PORTSMOUTH City Council has been told any loan it gives supporters to buy Pompey will not be guaranteed by the Premier League in parachute payments.
City leaders wanted assurances that if it loaned the Pompey Supporters’ Trust £1.45m, it would get it back.
Around £12m is expected to go to Pompey from the Premier League in staggered payments.
But the Premier League has said it cannot reserve part of the cash to the city council.
It said only the administrator Trevor Birch or a new owner could do so.
When pulling out of buying Pompey this week, Balram Chainrai said all the payments – £12m in total – had already been pre-assigned to paying off football creditors, a claim denied by Mr Birch.
The administrator has continued to stress that none of the cash has been earmarked.
Portsmouth MP Mike Hancock said: ‘Trevor Birch said the money has not been assigned, only Trevor Birch can assign it. What the public needs to know is, has he agreed to assign it to anything?
‘If that’s the cash then the commitment from the trust and the council to pay it back using parachute payments is not valid.’
The News has learned that the football creditors are owed around £8-9m following compromise agreements.
The supporters’ trust said if it took ownership at Fratton it would scrap that agreement and offer the creditors just £2m, paid through parachute payments.

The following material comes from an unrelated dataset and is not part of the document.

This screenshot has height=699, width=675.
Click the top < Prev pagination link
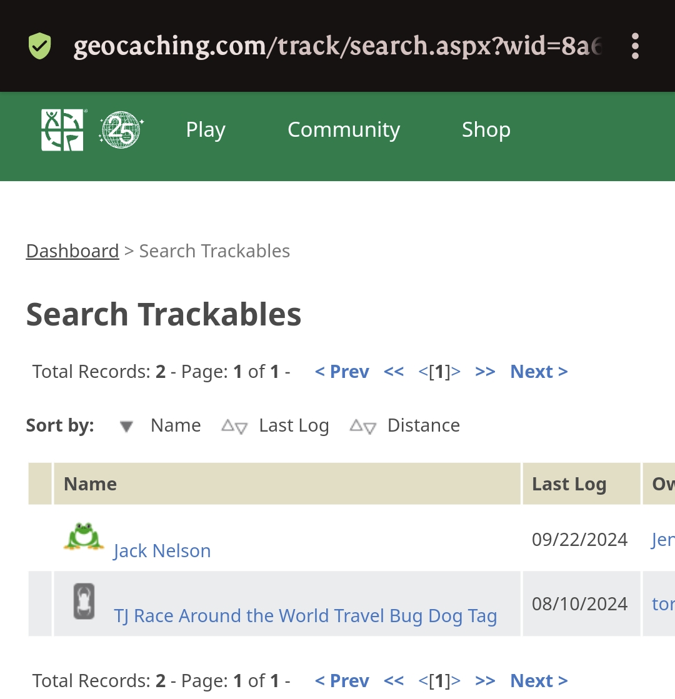click(x=342, y=372)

It has also agreed to use the parachute payments to repay the council’s loan in full.
But an email from Premier League lawyers – seen by The News – to the city council said if funds were to be pre-assigned by the administrator then it would render any future plans by a new owner to spend the money ‘impossible’.
The supporters’ trust says it would not comment on negotiations in public.
Spokesman Colin Farmery added: ‘We are working hard behind the scenes and have a good relationship with Trevor, who is working to achieve a solution that ensures that Portsmouth Football Club is saved.’
Meanwhile, city council leader Cllr Gerald Vernon-Jackson said he was worried over the trust’s offer of £2m to former players.
He said: ‘If players don’t agree to losing two-thirds then the player can kill the business plan and force the club into liquidation and that’s my real worry.’
‘It might be the players decide they could get more from the club being liquidated, then they could take it to that.’